> **Objective 1**:
In the Map Reduce page excerpt, what served as the master node?

> **Page excerpt**:
Our app leverages the Map Reduce framework common in big data applications, with a tiny twist. since the boards are hardly big enough to function as nodes, we had to use something with a little more power as the master node. The webserver played that role, allowing for mapper scripts to be run on it that distribute data and a reducer script to the Edisons. From there, the boards would each execute the reducer script on their small portion of data, then return the output to the webserver along with an id which denotes which board the data belonged to. In our proof-of-concept demo we used a very simple example. A single Edison would first attempt to sort the entire text of  War and Peace alphabetically in a very short python script. Simply allocating the space for the novel alone was a struggle, and once the sort process began, the ram began to overflow and the board rebooted. This was expected. This task is simply too large for the memory and computational capabilities of the device. For contrast, we uploaded the same task to our webservice, to which we had registered 6  boards. A mapper script was created along the following lines:

def map(text):
words = text.split(' ')

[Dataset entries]
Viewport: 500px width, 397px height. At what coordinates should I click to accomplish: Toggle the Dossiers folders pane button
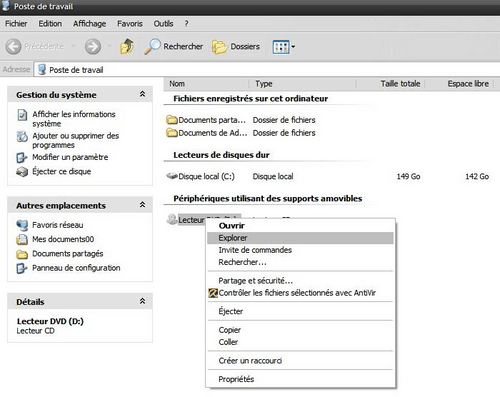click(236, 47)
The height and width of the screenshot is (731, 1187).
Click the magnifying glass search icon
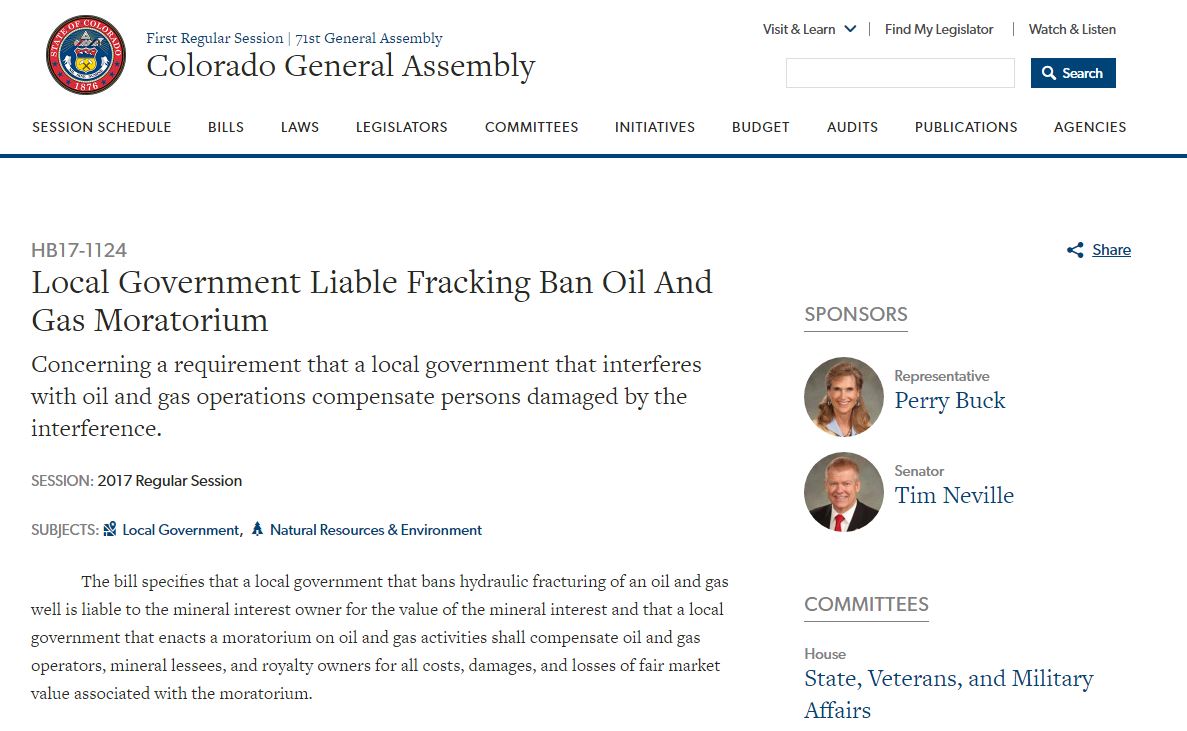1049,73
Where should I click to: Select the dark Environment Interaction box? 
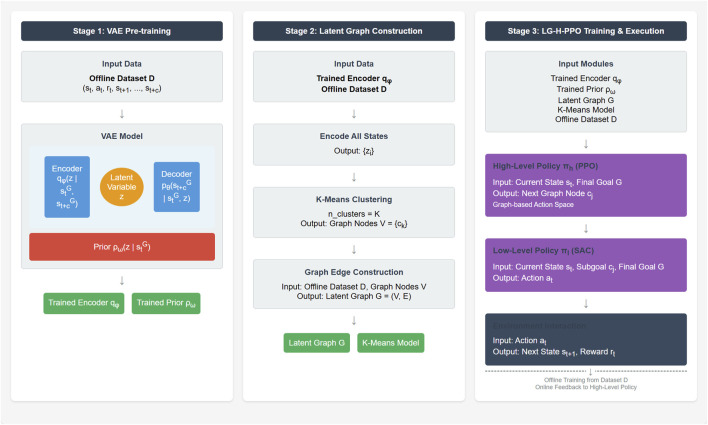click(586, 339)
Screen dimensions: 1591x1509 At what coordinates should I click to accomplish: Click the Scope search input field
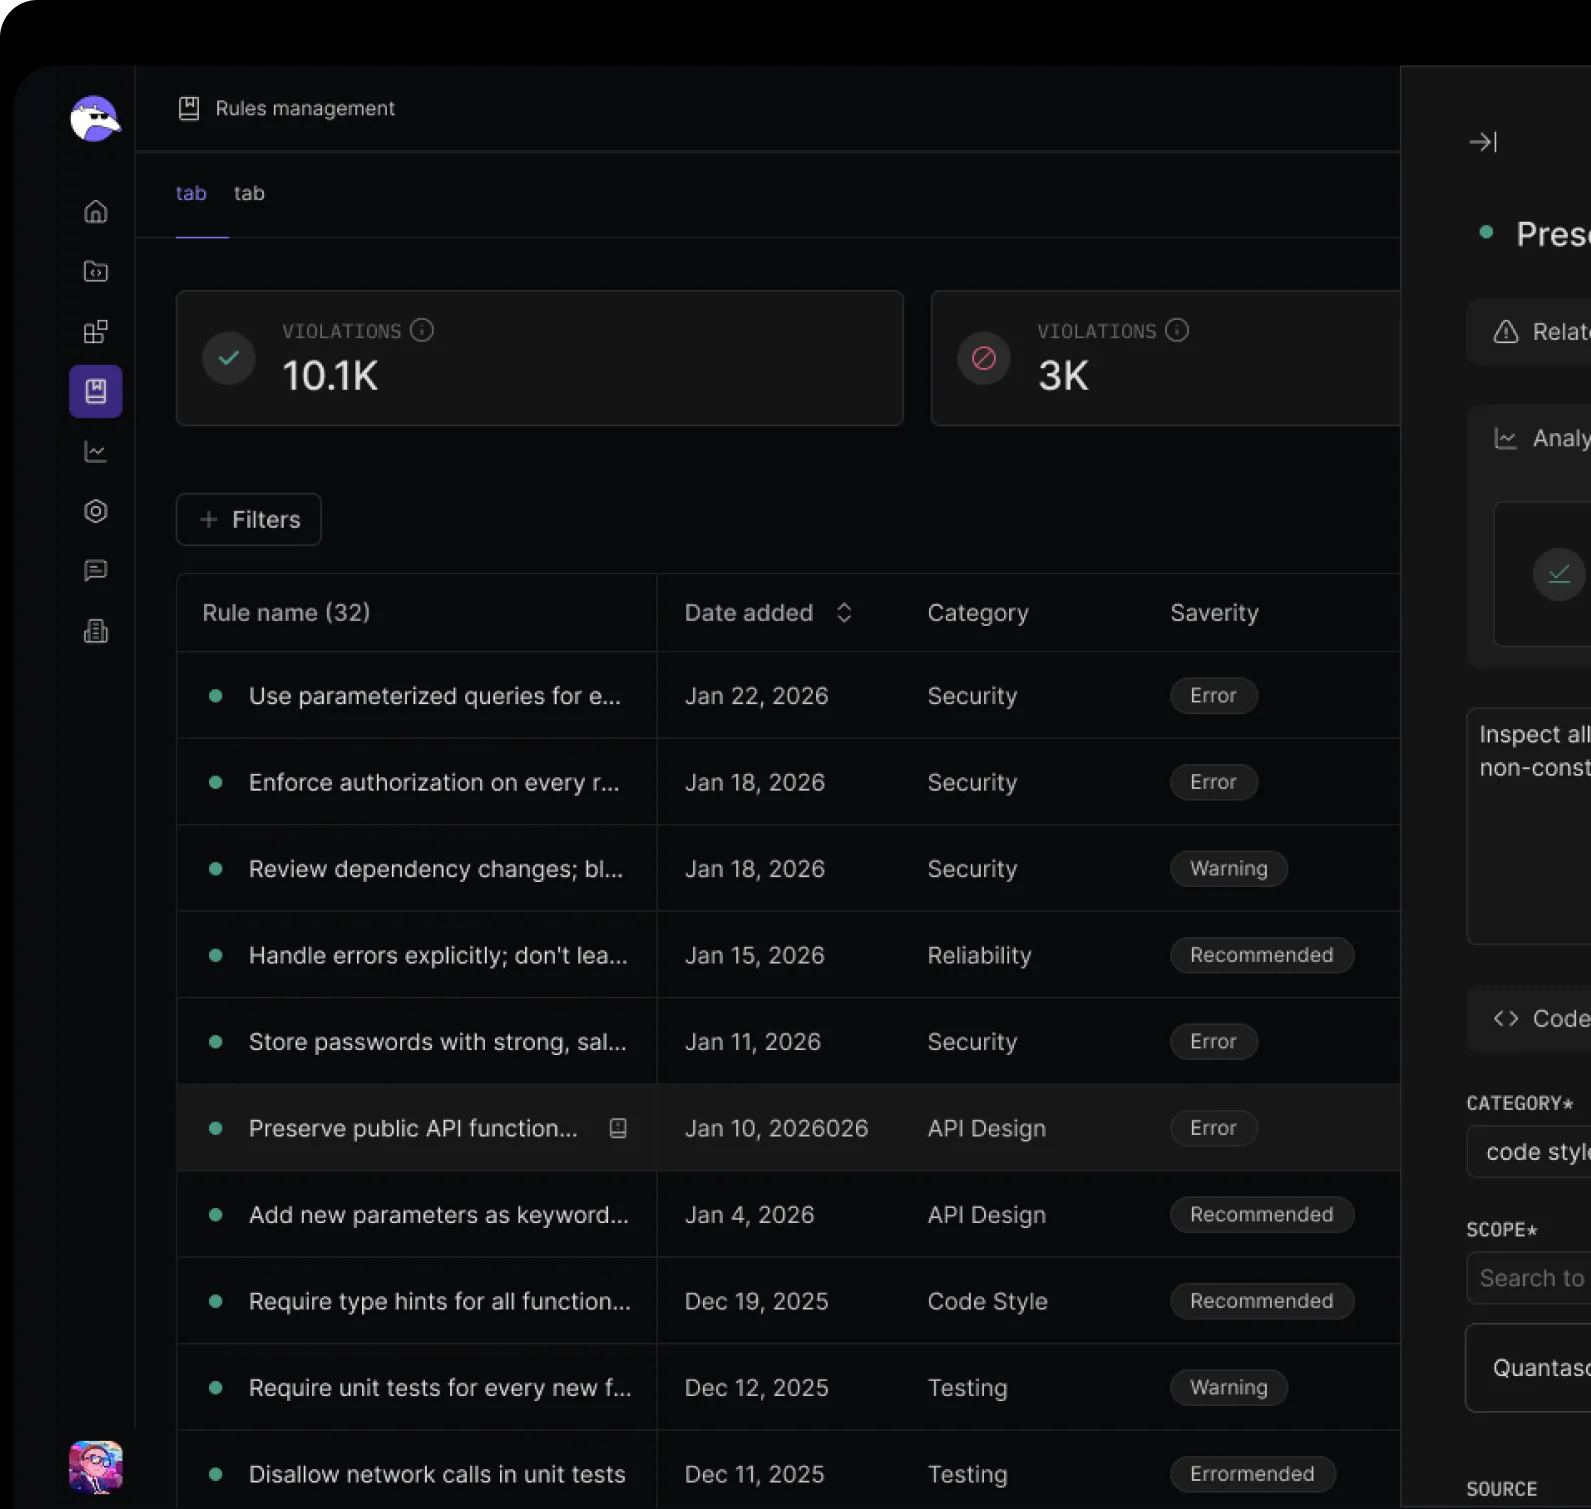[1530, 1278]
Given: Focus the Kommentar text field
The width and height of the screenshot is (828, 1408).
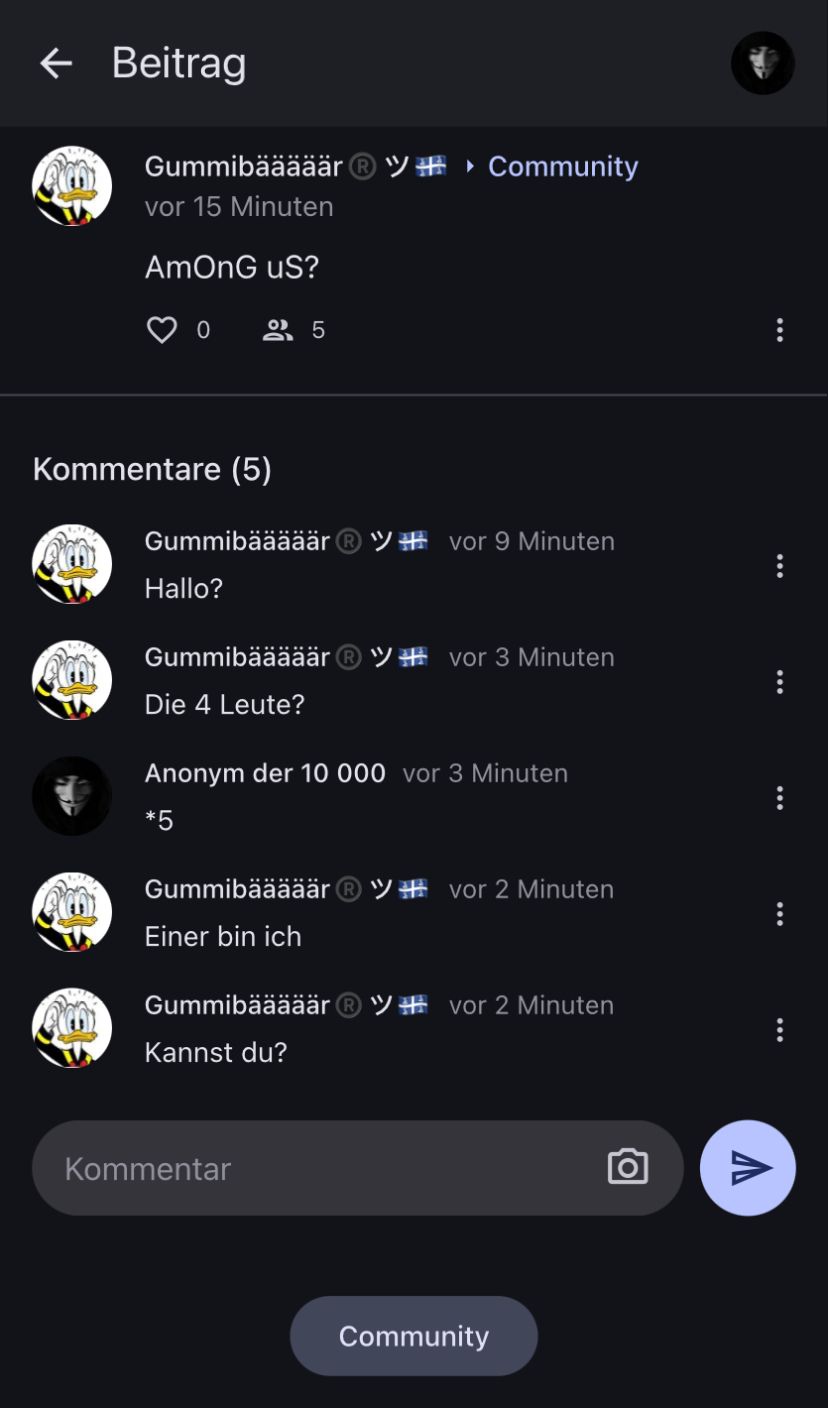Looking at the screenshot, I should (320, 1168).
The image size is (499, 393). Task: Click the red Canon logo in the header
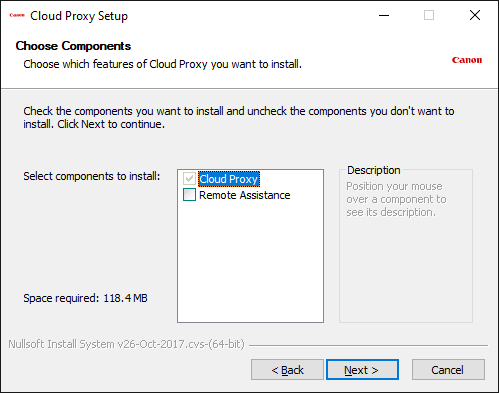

> **Objective 2**:
Copy out the rows of the dataset entries word for word, starting with the line containing "Screen dimensions: 1591x1509" and going on through the end of the rows. Leave the pictures out of your answer.

> **Complete answer 1**:
The webserver served as the master node.

> **Complete answer 2**:
Screen dimensions: 1591x1509 At what coordinates should I click to accomplish: Click the Scope search input field
[1530, 1278]
Given: Focus the Kommentar text field
The width and height of the screenshot is (828, 1408).
Looking at the screenshot, I should (320, 1168).
The image size is (499, 393). Task: Click the red Canon logo in the header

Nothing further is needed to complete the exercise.